▶ **Written request A**
In the court opinion on the motion for disclosure of assets, to whom did the defendant sell the repossessed assets?
▶ **Written request B**
Write the next portion of the court opinion on the motion for disclosure of assets, picking up after the summary of count five.

▶ **Passage given**
::::::

Opinion
No. CV04-4000033S
March 28, 2005
MOTION FOR DISCLOSURE OF ASSETS #109
FACTS
This action arises from the granting of a prejudgment remedy against the defendant, Jason Burgess on August 13, 2004, with an attachment in the amount of $1 million. The following facts are alleged in the complaint, which was filed on October 21, 2004, by the plaintiff, Darrell Burgess, owner, operator, manager and controller of Terminators of America, Inc., dba Mastershield and Prestco, L.L.C. (Terminators). Jason Burgess is the son of the plaintiff and a former employee of Terminators. Terminators had one secured creditor, Kenneth Jalbert. As a result of an agreement between the plaintiff and Jalbert, and following the default of Terminators on a secured debt to Jalbert, Jalbert exercised his right to repossess the assets of Terminators. Jalbert then sold the repossessed assets to Prestco, L.L.C. (Prestco), an entity that had been created by the plaintiff to acquire these repossessed assets. Jason Burgess is the sole member of Prestco and agreed to hold title to it in his name as trustee for the plaintiff as an undisclosed beneficiary. In consideration of the agreement between Jalbert and the plaintiff, the debt owed Jalbert was paid in advance of the maturity date in the original note from terminators.
The defendant, without the knowledge or consent of the plaintiff, sold the assets from the repossession to Chas S. Bogannam dba BUG-EZ for an undisclosed sum of money and has kept the proceeds from that sale. The fair market value of these assets is approximately $1 million. The defendant has failed to return to the plaintiff any of the proceeds from the sale of the repossessed assets.
In count one, the plaintiff alleges that the defendant "has been unjustly enriched" by his continued possession of the proceeds. In count two, the plaintiff alleges that despite making a demand for the return of the proceeds from the sale of the assets, the defendant has converted them to his own use. In count three entitled `money had and received,' the plaintiff alleges that the defendant has received the proceeds from the sale of the assets for an undisclosed certain sum and has refused to pay the money to the plaintiff. In count four for the breach of an oral contract, the plaintiff alleges that the defendant is wrongfully holding and retaining these funds as trustee for the plaintiff in violation of their agreement. In count five, entitled "constructive trust," the plaintiff alleges that "[b]y agreement and understanding with [the defendant], [the plaintiff] provided a large sum of money to [him] for the purpose of creating a common fund with which a secured debt would be paid and the excess held in trust for [the plaintiff]"; that the defendant sold the assets without the consent or knowledge of the plaintiff; and that "[t]he sum remaining in the common fund after payment of the expenses due to its creditors was never refunded or accounted to [the plaintiff]."

::::::

▶ **Listed records**

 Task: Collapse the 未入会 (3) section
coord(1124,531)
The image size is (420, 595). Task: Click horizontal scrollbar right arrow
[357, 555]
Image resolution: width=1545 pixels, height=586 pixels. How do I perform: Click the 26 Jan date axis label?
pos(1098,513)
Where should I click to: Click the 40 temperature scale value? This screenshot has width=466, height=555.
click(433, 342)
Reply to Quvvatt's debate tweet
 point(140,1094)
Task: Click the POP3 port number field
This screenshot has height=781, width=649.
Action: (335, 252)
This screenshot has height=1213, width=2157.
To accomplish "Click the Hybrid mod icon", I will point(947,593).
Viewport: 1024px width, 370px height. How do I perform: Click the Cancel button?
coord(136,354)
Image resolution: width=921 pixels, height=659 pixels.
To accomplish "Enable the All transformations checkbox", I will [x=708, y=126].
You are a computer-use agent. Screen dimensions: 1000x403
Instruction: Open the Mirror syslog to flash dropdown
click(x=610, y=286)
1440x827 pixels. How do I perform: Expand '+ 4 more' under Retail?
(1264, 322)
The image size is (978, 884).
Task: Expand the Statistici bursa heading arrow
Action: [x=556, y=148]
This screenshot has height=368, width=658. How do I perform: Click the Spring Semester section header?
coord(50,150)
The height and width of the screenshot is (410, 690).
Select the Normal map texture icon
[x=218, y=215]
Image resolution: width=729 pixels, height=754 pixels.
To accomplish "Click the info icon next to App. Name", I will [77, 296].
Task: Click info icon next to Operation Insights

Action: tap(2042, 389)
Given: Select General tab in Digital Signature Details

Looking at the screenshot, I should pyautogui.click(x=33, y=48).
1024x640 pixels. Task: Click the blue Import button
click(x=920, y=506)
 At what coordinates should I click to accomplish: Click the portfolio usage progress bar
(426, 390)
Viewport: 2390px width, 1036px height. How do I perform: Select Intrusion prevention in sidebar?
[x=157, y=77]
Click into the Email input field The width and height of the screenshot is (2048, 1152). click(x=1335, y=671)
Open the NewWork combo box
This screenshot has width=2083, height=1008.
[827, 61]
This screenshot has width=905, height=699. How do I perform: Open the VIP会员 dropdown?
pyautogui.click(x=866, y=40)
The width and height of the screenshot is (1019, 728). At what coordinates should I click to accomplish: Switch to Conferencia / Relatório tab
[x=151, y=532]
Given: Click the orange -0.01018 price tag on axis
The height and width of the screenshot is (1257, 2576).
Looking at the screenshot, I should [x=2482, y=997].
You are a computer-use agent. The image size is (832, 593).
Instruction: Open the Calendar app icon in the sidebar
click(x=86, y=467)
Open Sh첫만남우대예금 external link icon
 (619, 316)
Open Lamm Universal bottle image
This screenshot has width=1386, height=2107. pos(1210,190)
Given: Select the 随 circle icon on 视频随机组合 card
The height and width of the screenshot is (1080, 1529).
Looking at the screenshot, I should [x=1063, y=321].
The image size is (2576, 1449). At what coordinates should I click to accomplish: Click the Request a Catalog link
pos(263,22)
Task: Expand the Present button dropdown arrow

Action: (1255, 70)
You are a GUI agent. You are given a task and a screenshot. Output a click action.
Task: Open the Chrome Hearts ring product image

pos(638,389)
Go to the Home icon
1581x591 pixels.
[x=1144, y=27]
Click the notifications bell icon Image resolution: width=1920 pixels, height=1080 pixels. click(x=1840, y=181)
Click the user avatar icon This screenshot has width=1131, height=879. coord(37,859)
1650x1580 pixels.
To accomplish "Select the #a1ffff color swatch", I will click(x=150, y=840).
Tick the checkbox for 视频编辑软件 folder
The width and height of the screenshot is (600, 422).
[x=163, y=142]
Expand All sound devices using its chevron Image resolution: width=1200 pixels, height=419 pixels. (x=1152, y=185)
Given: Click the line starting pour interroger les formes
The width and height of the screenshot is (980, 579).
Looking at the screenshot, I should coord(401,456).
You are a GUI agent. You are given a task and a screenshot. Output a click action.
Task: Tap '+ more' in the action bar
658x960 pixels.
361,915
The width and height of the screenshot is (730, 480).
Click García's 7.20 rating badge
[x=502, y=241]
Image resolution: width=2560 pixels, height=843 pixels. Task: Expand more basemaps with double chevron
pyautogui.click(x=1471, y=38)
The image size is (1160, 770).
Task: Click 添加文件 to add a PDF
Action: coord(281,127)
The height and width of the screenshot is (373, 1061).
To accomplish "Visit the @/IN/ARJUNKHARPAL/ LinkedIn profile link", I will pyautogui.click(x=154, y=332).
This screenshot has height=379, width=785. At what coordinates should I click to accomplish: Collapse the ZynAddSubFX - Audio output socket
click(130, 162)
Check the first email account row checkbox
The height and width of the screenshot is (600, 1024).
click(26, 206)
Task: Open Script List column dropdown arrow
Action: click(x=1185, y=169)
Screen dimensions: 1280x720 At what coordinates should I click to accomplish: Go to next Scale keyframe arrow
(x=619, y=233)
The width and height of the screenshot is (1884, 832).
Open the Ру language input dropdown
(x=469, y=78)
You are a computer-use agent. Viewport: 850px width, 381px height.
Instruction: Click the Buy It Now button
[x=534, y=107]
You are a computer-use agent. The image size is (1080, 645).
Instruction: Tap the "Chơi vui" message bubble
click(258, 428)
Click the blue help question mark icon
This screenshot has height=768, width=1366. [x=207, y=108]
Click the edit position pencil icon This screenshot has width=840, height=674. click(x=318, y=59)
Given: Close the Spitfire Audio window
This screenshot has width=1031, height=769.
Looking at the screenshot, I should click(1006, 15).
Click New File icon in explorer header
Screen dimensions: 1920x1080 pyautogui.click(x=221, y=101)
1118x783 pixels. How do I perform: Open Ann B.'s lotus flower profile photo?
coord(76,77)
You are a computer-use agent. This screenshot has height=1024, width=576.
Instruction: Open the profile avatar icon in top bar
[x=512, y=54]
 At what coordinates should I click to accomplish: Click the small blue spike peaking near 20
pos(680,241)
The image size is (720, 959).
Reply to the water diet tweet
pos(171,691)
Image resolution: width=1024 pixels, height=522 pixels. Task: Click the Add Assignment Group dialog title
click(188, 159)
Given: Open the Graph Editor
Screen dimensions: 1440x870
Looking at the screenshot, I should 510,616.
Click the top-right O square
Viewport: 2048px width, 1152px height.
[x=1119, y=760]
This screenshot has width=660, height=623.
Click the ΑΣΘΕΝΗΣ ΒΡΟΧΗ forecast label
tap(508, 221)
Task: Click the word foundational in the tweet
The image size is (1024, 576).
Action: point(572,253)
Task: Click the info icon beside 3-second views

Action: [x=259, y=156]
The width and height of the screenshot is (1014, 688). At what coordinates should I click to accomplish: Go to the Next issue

::::::

▶ **Written answer A**
Chas S. Bogannam dba BUG-EZ.

▶ **Written answer B**
On December 1, 2004, the plaintiff filed a motion for the disclosure of assets in which he seeks to attach the assets of the defendant sufficient to satisfy the prejudgment remedy and for an order pursuant to General Statutes § 52-578n requiring the defendant to disclose the existence, location and extent of his interest in all property both real and personal, in which the defendant has an interest or debts owing to him. The defendant filed an objection to the plaintiff's motion on the ground that the writ, summons and complaint were not served and returned to the court within thirty days from the granting of the prejudgment remedy as required by § 52-578j of the General Statutes, thereby rendering the prejudgment remedy invalid.
DISCUSSION
The statute which is the subject of the court's consideration is General Statutes § 52-278j which states:
(a) If an application for a prejudgment remedy is granted but the plaintiff, within thirty days thereof, does not serve and return to court the writ, summons and complaint for which the prejudgment remedy was allowed, the court shall dismiss the prejudgment remedy.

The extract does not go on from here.